Rolfe’s letter says the people were traded for food, indicating they were seen as property, and research suggests most of them were kidnapped, meaning they didn’t come to America willingly. On top of that, the transatlantic slave trade had been going on for about a century by August 1619.
“There’s pretty much overwhelming consensus here: there’s really no evidence to argue that the Africans were not envisioned as slaves,” says Guasco.
Some scholars also advocate reframing the story of 1619 so the emphasis is less on the trade that happened in Virginia and more on the horrifying voyage to get there — and what came after.
As Colita Nichols Fairfax, co-chair of the Hampton 2019 Commemorative Commission and professor at Norfolk State University, tells TIME, “Our children are not learning the human tragedy of enslavement. They’re only learning that they were brought here to work for other people. They’re not taught the human tragedy of being split up from the people you survived a harrowing journey with when you’re sold for food because you’re not seen as people. A woman named Angelo, who was purchased and worked in Pierce’s house, alone, no family. What was her experience like?”

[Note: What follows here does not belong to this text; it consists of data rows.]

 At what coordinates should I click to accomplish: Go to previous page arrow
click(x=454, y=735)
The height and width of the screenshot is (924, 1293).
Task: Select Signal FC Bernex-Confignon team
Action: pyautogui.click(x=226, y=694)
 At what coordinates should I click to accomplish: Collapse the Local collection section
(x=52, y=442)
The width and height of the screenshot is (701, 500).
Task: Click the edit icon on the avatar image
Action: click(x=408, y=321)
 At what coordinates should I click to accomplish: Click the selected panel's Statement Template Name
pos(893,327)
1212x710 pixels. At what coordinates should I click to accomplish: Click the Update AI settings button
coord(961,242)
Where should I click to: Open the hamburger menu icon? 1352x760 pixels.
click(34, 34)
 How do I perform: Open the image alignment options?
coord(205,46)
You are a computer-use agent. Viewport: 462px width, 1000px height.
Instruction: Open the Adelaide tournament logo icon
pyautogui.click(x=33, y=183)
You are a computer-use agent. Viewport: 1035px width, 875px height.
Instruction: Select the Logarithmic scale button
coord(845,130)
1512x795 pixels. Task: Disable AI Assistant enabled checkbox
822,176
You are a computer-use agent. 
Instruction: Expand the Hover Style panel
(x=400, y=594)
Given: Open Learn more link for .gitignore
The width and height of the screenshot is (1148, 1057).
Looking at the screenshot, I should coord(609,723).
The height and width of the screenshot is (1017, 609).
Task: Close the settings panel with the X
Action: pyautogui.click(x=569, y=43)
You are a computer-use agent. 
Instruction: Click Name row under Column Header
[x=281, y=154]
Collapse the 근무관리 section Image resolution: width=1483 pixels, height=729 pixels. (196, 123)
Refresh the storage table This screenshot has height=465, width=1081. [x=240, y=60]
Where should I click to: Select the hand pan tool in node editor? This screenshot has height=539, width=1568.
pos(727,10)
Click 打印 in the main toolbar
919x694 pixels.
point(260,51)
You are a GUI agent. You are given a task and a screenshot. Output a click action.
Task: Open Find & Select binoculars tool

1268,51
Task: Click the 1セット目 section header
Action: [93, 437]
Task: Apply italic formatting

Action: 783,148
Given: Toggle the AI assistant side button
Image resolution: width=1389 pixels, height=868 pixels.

So at the heart of the 400th anniversary being marked this week is a story of endurance, and of how people brought from Africa against their wills played an integral role in the American story. Their contributions ranged from vocabulary to agriculture to cuisine, including staples like rice that were a key part of the English colonies’ success. They probably also brought some Christian practices that they learned from the Portuguese Catholic missionaries in Africa. As the Internet has helped African Americans try to trace their roots back to the 17th century, interest in these aspects of the story is growing.
“We have to rethink the place of those Africans in history,” says Fairfax. “They are not just victims. They survived and contributed.”